- EXERCISE AIM -
Write down, unchanged, the entries from the first line through the line holding "has height=874, width=1372.". Include no other line.

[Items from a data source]
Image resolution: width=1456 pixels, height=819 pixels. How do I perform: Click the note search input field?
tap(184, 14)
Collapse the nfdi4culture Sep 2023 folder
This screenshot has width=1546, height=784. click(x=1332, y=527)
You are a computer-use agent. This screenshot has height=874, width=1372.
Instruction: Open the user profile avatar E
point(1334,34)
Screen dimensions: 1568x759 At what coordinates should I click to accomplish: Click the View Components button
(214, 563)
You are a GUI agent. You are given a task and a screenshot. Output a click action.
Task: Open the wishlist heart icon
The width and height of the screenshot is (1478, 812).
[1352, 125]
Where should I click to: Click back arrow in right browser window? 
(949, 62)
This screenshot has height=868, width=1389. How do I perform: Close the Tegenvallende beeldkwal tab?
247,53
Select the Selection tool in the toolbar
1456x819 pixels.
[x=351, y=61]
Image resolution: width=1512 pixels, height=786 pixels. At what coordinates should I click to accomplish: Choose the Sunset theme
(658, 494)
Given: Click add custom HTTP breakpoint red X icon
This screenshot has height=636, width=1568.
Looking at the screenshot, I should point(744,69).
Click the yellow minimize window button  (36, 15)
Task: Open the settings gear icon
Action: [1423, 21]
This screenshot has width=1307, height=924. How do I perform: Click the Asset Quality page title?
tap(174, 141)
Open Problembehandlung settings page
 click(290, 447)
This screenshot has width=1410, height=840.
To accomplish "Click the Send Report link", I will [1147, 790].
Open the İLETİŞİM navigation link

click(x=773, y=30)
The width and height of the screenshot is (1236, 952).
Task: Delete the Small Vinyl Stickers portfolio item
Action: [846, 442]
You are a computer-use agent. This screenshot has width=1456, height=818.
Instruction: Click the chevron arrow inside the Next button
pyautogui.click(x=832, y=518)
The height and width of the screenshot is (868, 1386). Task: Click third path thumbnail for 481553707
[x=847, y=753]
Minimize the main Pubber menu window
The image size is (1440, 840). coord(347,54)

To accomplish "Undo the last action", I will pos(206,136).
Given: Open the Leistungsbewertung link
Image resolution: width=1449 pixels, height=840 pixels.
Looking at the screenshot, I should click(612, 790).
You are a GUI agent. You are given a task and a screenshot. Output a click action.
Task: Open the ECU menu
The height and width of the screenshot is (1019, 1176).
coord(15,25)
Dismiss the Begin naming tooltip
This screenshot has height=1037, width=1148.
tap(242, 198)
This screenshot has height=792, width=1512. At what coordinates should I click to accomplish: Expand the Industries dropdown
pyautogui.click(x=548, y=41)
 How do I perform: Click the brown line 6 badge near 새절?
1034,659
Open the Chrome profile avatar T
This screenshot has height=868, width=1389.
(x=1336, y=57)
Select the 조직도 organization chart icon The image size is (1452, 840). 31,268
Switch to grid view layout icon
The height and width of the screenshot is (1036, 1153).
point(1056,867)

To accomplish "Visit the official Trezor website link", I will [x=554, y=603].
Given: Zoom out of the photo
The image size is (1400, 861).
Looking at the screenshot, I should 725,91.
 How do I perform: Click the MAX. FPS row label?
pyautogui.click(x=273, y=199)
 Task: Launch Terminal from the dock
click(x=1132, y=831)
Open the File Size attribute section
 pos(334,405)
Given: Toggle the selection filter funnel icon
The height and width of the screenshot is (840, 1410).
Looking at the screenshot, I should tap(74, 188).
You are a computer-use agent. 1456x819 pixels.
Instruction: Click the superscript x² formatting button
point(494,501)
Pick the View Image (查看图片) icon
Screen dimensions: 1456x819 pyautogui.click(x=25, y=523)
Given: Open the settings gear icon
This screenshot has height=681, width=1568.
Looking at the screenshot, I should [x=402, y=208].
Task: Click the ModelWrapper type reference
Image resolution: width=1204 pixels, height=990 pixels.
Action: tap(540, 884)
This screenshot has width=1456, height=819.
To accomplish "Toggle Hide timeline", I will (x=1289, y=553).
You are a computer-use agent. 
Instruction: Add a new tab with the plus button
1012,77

- ANSWER -
Image resolution: width=1456 pixels, height=819 pixels. How do I perform: Click the note search input field?
tap(184, 14)
Collapse the nfdi4culture Sep 2023 folder
This screenshot has width=1546, height=784. click(x=1332, y=527)
You are a computer-use agent. This screenshot has height=874, width=1372.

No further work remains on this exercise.